Sending logs to logstash using http

Hi,
My logs are exposed on http. , how to push logs to logstash using http, earlier i use file beat it is working fine, but if i use http how is my logstash.json file will be:

input {
http {
host => "127.0.0.1" # default: 0.0.0.0
port => 31311 # default: 8080
}
}

In the host what should i put and in port what should i out. (i am thinking that i need to put host name from where i am getting logs) , please clarify this.

Why do you want to use HTTP? Who or what is sending the logs?

The host option configures on which network interface Logstash should listen for connections. The default value is normally fine so you don't have to set this option at all.

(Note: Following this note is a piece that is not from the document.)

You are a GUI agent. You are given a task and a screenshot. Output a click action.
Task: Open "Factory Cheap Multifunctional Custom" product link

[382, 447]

The port option can be any available port.

Hi,
We are using websphere server, our dev, QA and Production, log4j logs are exposed on http, (http://ausu372a.wm.com/devlogs/alvdapp002/WAS70/logs/ERLWMLTMSserver1/SystemOut.log) i need to read that logs and send to log stash, while i was reading on internet http_poller will do this job, so i configure my logstash config file like this. On LogStash console i am seeing it is reading the log file. But in Kibana i am not seeing any data.

input {
http_poller {
urls => {
test1 => "http://localhost:9200"
test2 => {
# Supports all options supported by ruby's Manticore HTTP client
method => get
url => "http://ausu372a.wm.com/devlogs/alvdapp002/WAS70/logs/ERLWMLTMSserver1/SystemOut.log"

  }
  test3 => {
    # Supports all options supported by ruby's Manticore HTTP client
    method => get
    url => "http://ausu372a.wm.com/devlogs/alvdapp003/WAS70/logs/ERLWMLTMSserver2/SystemOut.log"       
    
  }
}
request_timeout => 60
# Supports "cron", "every", "at" and "in" schedules by rufus scheduler
schedule => { every => "1m"}
 codec => multiline {
  # Grok pattern names are valid!
  pattern => "^%{TIMESTAMP_ISO8601} "
  negate => true
  what => previous
}
# A hash of request metadata info (timing, response headers, etc.) will be sent here
metadata_target => "http_poller_metadata"

}
}

filter {

grok {
match => { "message" => "%{COMBINEDAPACHELOG}" }
}

 grok {
 match => { "message" => "%{TIMESTAMP_ISO8601:time} \[%{DATA:loglevel}\]\(%{DATA:method}\)%{GREEDYDATA:msgbody}" }  
  # add_field => { "time" => "%{time}" }
  # add_field => { "loglevel" => "%{loglevel}" }
  break_on_match => false	 
    
 }

}

output {
elasticsearch {
hosts => [ "localhost:9200" ]
}
stdout { codec => rubydebug }
}

url => "http://ausu372a.wm.com/devlogs/alvdapp002/WAS70/logs/ERLWMLTMSserver1/SystemOut.log"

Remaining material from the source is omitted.